Yuguang XIE¹(), Jinzhong LI¹, Wenhao ZOU²(), Lei MAO²()

^1.State Grid Anhui Electric Power Research Institute, Hefei 230601, Anhui, China
^2.School of Engineering Science, University of Science and Technology of China, Hefei 230026, Anhui, China

Received:2024-05-06 Revised:2024-06-06 Online:2024-10-28 Published:2024-10-30
Contact: Wenhao ZOU, Lei MAO E-mail:95662479@qq.com;wenhaozou@mail.ustc.edu.cn;leimao82@ustc.edu.cn

摘要/Abstract

摘要：

锂离子电池在长期循环使用过程中不可避免地会出现性能退化，这直接影响储能锂离子电池系统的稳定运行。为此，本工作提出基于递归图多尺度特征的锂离子电池剩余寿命预测方法，用于解决从一维状态信号中提取关键退化特征的局限性。鉴于递归图像内蕴含丰富的时空退化特征，首先，构建深度学习多尺度特征提取架构，通过可变大小的感受野，识别同一电压区域在多个周期内的时间维度变化以及相邻电压区域之间空间维度的递归图像时空演变，进而提取深层多尺度特征，用于实现从多尺度特征到RUL的映射建模。再次，通过开展综合评估实验，对所提出方法的预测效果进行系统验证。研究结果表明，该方法使用有限数量的充电过程递归图作为输入，能实现模型快速收敛和准确预测。此外，在跨倍率预测场景中，相较于浅层指标，可实现在2C倍率下将绝对误差和均方根误差的指标性能提升约7倍和5.7倍。最后，通过开展与一维序列输入的对比实验，进一步验证基于递归图多尺度特征进行锂离子电池剩余寿命预测的有效性，实现了各评价指标约50%和43%的性能提升，同时成像所需时序电压采样点数据量相对较小。
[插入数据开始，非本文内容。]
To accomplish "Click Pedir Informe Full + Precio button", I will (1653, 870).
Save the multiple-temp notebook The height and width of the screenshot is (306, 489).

关键词: 锂离子电池, 剩余寿命预测, 递归图, 多尺度特征提取

Abstract:

During the long-term cycling of lithium-ion batteries (LIBs), performance degradation is inevitable, which directly impacts the stable operation of the battery system. To address this, this paper proposes a novel for predicting the remaining useful life of LIBs based on multi-scale features derived from recurrence plots. This approach aims to overcome the limitations of extracting key degradation features from one-dimensional (1D) signals, such as voltage data. By leveraging the rich spatiotemporal degradation features captured in recurrence plots, we first develop a deep learning architecture for effective multi-scale feature extraction. This architecture detects temporal variations within the same voltage region across multiple cycles and examines the spatial evolution of recurrence plots between adjacent voltage regions using variable-sized receptive fields. This approach enables the extraction of deep multi-scale features, which are then mapped to RUL modeling. Comprehensive evaluation experiments were performed to systematically validate the predictive effectiveness of the proposed method. The results suggest that by using a limited number of charge process recurrence plots as input, the model achieves rapid convergence and accurate predictions. Additionally, in cross-rate prediction scenarios, the proposed method improves performance metrics, with absolute error (MAE) and root mean squared error (RMSE) reduced by approximately 7-fold and 5.7-fold, respectively, at a 2C rate compared to shallow indicators. Finally, comparative experiments with 1D sequence inputs further validate the effectiveness of predicting the RUL of LIBs using multiscale features of recurrence plots. This approach achieves performance improvements of approximately 50% and 43% in various evaluation metrics, while requiring relatively minimal time-series voltage sampling data for imaging.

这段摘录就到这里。